DIRECTIONS FOR THIS TASK: Each line below with the string "Given" should be copied.

RECORDS FOR THIS TASK:
______

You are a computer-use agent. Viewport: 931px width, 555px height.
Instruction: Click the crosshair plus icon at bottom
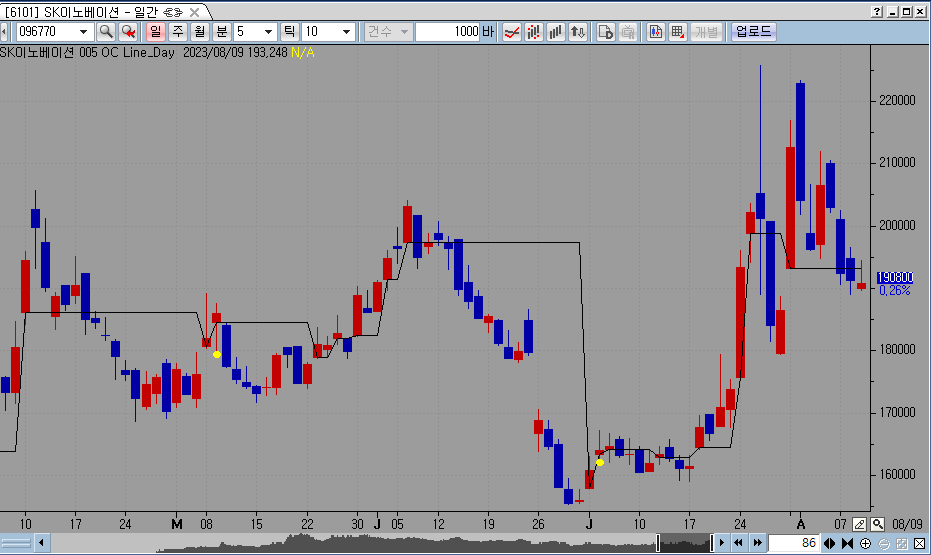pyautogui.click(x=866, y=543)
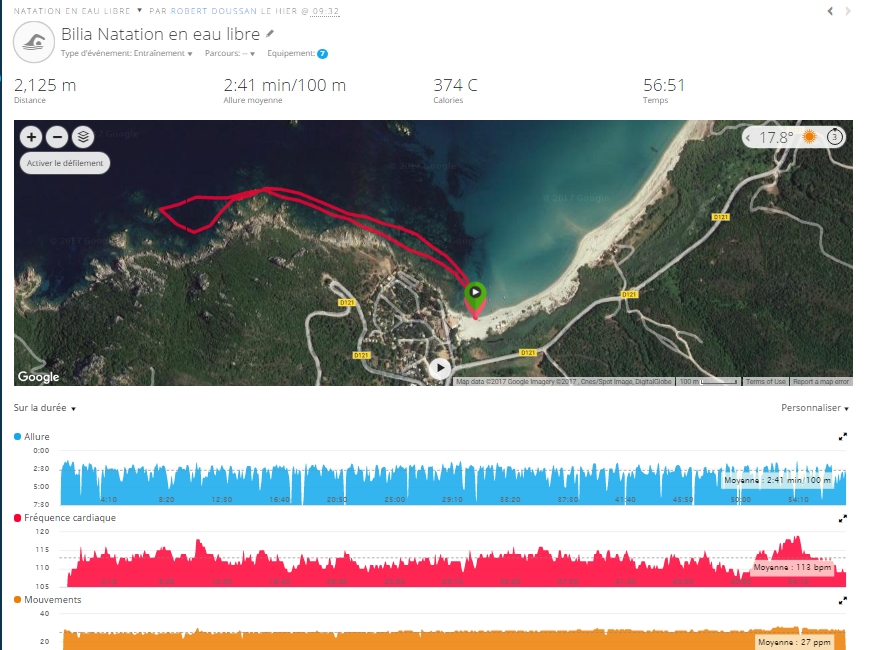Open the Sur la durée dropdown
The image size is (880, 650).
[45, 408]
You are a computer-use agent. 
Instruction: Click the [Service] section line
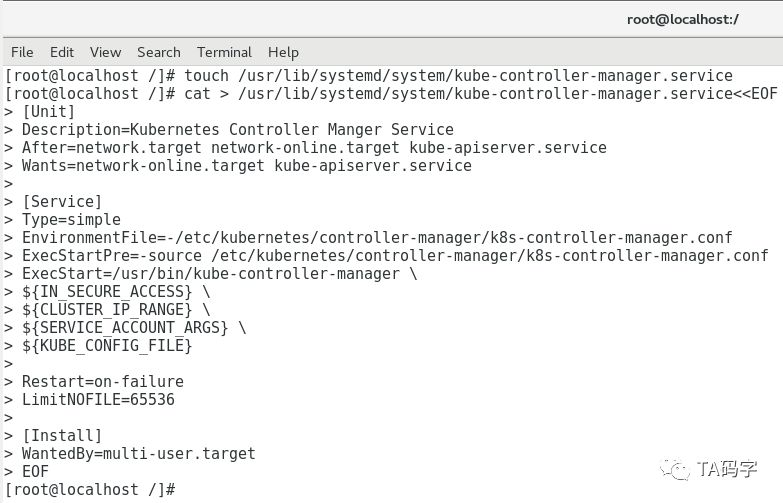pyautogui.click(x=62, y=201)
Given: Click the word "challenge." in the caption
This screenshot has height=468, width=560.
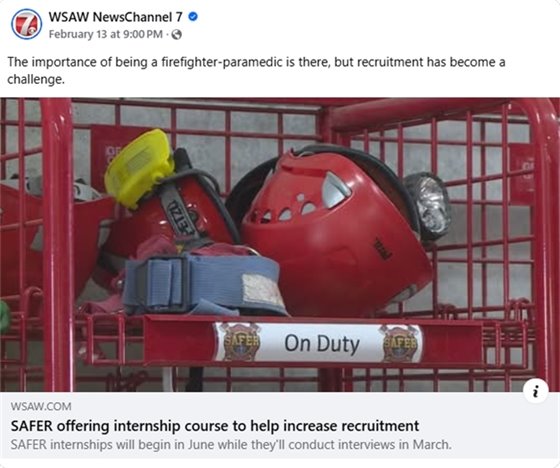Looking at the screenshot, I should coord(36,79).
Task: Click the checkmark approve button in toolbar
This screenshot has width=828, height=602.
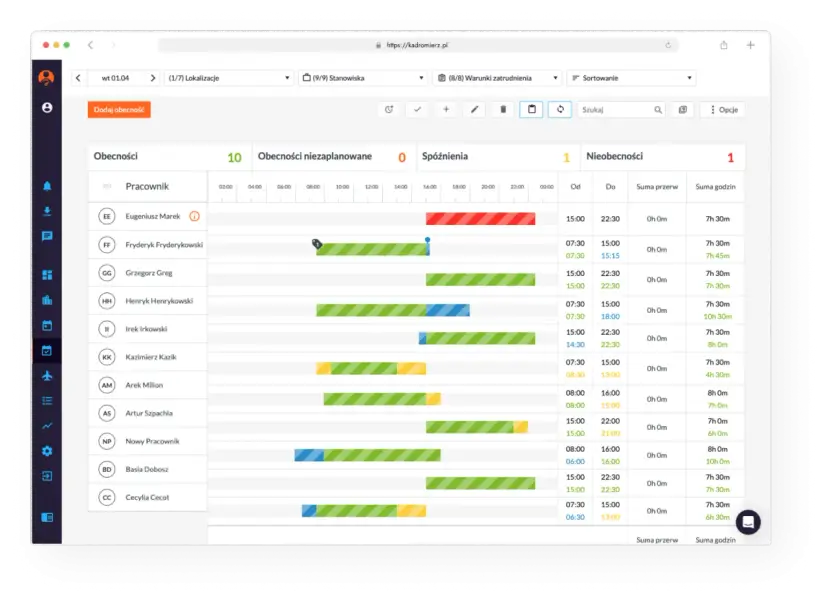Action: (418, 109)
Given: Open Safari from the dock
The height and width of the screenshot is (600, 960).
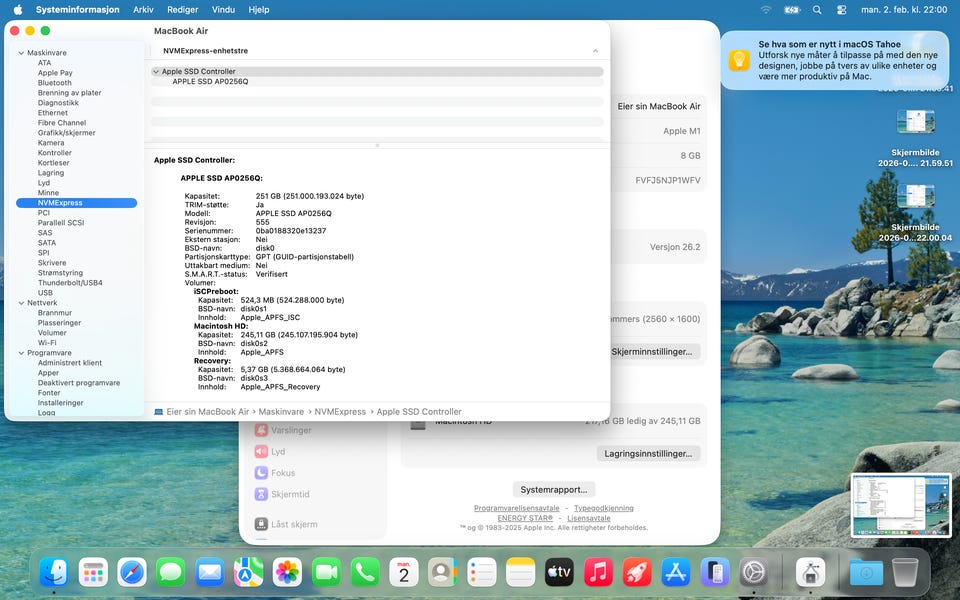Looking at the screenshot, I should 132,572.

______

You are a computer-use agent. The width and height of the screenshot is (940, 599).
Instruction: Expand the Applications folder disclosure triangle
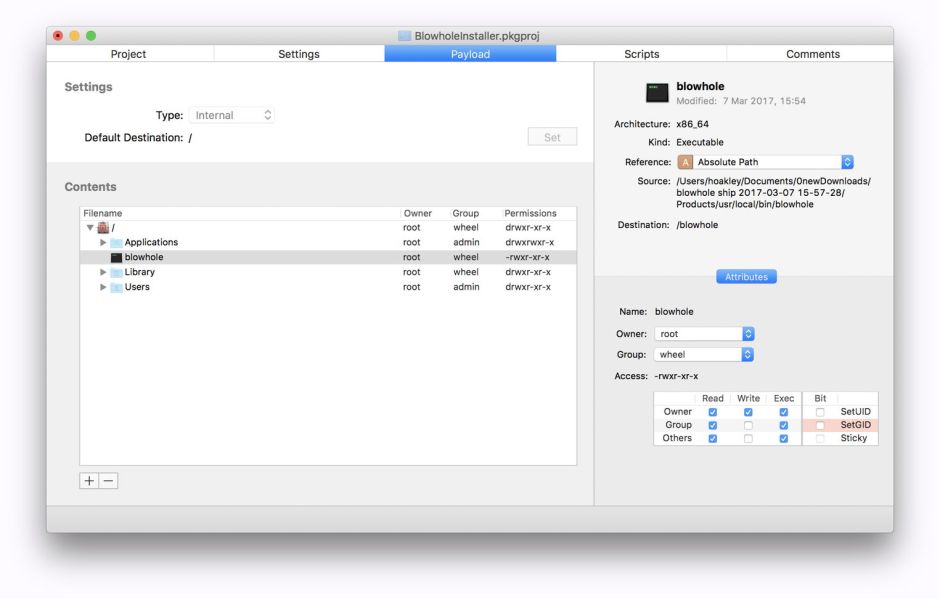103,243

______

REPLY:
Given: Click the word "challenge." in the caption
Given: Open Safari from the dock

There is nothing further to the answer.